In fact, few studies have assessed FeNo in subjects with asthma and bronchiectasis. In a recent retrospective study, Chen et al [61] measured FeNO levels in 99 patients with bronchiectasis (20 of them with asthma) and found higher FeNO levels in subjects with bronchiectasis and asthma, compared to subjects who had only bronchiectasis. The authors also demonstrated that FeNO levels can help distinguish patients with bronchiectasis and asthma from those with bronchiectasis but not asthma, and they established a cut-off point of 22.5 ppb, with an estimated AUC-ROC of 0.832. This is consistent with our results, as the optimal cut-off for FeNO levels that distinguished asthmatic subjects with bronchiectasis from asthmatic patients without bronchiectasis was 20.5 ppb, with a lower AUC-ROC. This is supported by the literature, since FeNO has been proposed by several guidelines [20, 62] for the diagnosis of asthma. In contrast, FeNO has not been proposed for the diagnosis of bronchiectasis, as FeNO levels in bronchiectasis are generally low [57], probably due to the prevalence of neutrophilic inflammation in these patients. According to the results obtained, FeNO’s most useful characteristic for the prognosis of bronchiectasis in asthma patients is its negative predictive value (81%).We found that FeNO levels can help rule out the presence of bronchiectasis since—as shown in Fig. 3a— asthmatic patients with high FeNO levels are unlikely to have bronchiectasis. Since FeNO is not effective in predicting the presence of bronchiectasis in asthmatic subjects (although it is effective for predicting its absence), we developed an innovative score with a good negative predictive value and excellent specificity. Thus, 95% of patients without bronchiectasis had a NOPES score of ≤2, and 76% of subjects with low scores did not have bronchiectasis, while 67% of patients with a high NOPES score had bronchiectasis. Furthermore, the likelihood of bronchiectasis rises as the NOPES score increases (according to the presence or absence of the four variables proposed). Low scores indicate the absence of bronchiectasis, whereas high scores suggest its presence.

As FeNO is not available in all centers, we made a score with three variables (excluding FeNO but retaining the other three variables), but it proved to be of little value in comparison with the score with four variables (AUC-ROC 0.648 and Nagelkerke’s R Square 0.08 vs AUC-ROC 0.7 and Nagelkerke’s R Square 0.145) and was therefore discarded.

We therefore propose the NOPES score as a clinically valuable, easy-to-use tool for predicting bronchiectasis in patients with uncontrolled asthma.

The strength of this study is its use of the largest prospective study of patients subjected to HRCT. It provides real data on the prevalence of bronchiectasis in patients with uncontrolled asthma, without biases such as smoking, ABPA, or other diseases causing bronchiectasis, as these conditions were excluded.

One limitation of this study, despite its large sample, is that patients were grouped according to the presence or absence of different variables, leaving some study arms with very few patients, as in the cases of subjects likely to develop bronchiectasis according to a NOPES score of 0% and 100%, where the highest n was 4; consequently, this probability can be underestimated in the former case and overestimated in the latter. Furthermore, induced sputum is unfortunately unavailable in our center, and so we were unable to establish our patients’ inflammatory phenotypes. Another limitation is that all the patients were treated in the same center, so a multicenter study would be required to confirm the results.

Conclusions

The prevalence of bronchiectasis in UMSA is high. The severity of asthma, chronic expectoration, and a history of previous pneumonia can be independent predictive factors for bronchiectasis in subjects with UMSA, and high FeNO levels are related to a lower presence of bronchiectasis. We propose an easy-to-use predictive tool for bronchiectasis in these patients.

Dataset entries:
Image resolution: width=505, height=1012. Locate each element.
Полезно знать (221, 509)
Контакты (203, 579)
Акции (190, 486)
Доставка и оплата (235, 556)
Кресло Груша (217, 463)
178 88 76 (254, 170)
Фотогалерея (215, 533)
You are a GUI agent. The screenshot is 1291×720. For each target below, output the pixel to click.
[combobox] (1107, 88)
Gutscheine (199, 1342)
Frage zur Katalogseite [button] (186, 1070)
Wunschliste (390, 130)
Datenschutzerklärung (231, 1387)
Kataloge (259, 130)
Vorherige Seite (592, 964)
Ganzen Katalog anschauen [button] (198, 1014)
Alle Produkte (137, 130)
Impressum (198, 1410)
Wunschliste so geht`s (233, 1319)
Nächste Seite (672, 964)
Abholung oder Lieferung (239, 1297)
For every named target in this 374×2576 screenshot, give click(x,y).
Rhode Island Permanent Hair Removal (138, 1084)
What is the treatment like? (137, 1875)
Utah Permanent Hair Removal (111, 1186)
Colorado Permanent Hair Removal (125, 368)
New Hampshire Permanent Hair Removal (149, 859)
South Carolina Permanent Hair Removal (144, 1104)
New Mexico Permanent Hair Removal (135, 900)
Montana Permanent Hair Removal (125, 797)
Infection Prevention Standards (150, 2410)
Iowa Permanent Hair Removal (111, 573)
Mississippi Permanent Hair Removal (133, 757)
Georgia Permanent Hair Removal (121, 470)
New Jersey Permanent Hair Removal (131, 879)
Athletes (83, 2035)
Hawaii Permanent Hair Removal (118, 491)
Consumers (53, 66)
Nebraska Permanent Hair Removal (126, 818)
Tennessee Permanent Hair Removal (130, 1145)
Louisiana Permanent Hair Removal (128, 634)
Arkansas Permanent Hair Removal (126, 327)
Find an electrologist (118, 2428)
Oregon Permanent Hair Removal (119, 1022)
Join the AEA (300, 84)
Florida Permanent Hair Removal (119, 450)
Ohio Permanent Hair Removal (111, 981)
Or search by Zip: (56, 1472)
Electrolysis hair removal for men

▸ Task details
What limitations of the study does the passage on FeNO and bronchiectasis name? These entries have no connection to the passage on FeNO and bronchiectasis.

▸ Output
- Some study arms had very few patients (the highest n was 4 for a NOPES score of 0% and 100%), so that probability can be underestimated in the former case and overestimated in the latter.
- Induced sputum was unavailable in the center, so the patients' inflammatory phenotypes could not be established.
- All patients were treated in the same center, so a multicenter study would be needed to confirm the results.